Thursday, 15 October 2009

Wall Street and the “Real Economy”

A never-ending subject of thoughtful deliberation among economic and finance professors is the relation between the “Wall Street” and the “real economy” – whether the woes in the realm of finance spill over to the “real economy”.

You can see why the simple question remains an impossible puzzle. The very first step in answering it would be to define finance and explain what is meant by the real economy – without quotation marks. That, the university economics cannot do. Hence, the endless discussions and points and counterpoints.
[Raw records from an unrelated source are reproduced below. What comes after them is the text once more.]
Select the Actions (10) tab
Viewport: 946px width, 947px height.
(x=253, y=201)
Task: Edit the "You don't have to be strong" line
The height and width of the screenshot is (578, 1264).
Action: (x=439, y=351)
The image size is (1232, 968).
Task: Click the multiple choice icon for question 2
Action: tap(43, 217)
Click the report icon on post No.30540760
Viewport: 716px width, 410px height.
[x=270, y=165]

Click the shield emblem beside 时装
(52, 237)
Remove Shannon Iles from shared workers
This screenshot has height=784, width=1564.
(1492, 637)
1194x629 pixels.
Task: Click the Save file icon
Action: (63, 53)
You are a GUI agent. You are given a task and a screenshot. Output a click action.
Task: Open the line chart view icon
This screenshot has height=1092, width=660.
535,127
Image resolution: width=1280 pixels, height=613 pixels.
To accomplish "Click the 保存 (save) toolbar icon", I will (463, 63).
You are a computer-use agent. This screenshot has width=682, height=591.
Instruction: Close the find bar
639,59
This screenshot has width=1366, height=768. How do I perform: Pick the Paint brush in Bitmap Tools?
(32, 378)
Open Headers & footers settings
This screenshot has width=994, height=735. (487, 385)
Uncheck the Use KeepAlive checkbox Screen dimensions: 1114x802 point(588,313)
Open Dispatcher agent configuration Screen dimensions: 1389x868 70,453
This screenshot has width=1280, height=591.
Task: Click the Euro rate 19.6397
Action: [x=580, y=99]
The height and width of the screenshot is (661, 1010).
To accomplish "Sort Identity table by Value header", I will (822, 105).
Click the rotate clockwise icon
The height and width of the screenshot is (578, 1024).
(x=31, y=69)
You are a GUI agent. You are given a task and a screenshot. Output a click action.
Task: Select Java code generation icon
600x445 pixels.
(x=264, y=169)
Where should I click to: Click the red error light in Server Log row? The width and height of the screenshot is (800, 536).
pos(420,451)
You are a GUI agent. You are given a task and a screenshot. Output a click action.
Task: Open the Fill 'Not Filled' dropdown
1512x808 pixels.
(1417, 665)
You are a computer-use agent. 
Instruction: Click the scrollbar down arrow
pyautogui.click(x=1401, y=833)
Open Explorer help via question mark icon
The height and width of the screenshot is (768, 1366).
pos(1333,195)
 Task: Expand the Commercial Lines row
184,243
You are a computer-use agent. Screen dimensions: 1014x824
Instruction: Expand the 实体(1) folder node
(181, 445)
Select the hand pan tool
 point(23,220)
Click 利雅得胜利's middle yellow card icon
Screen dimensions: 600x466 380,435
In Vol. 4, I take up this question in detail. Before then, here is a news item from the New York Times to highlight the relation between finance and the real economy. The article is about the massing of lobbyist to influence the new law overhauling the financial industry.
But since virtually every imaginable company could be touched by the comprehensive legislation proposed by the Obama administration, the surprisingly broad array of lobbyist trooping to Capitol Hill also includes advocates for airlines, pawnbrokers, real estate developers, farmers, car dealers, retailers and energy and telephone companies. They want to make sure any new oversight of the financial system does not lead to tighter regulations of their businesses or make it more expensive for them to finance their operations or hedge their risks.
By far, the most direct link between finance and industry is through money markets, where hundreds of billions of dollars of the corporate working capital are parked to earn a few basis points. Any loss of this capital directly impacts the production and could even disrupt it, as we saw in the aftermath of the Lehman bankruptcy.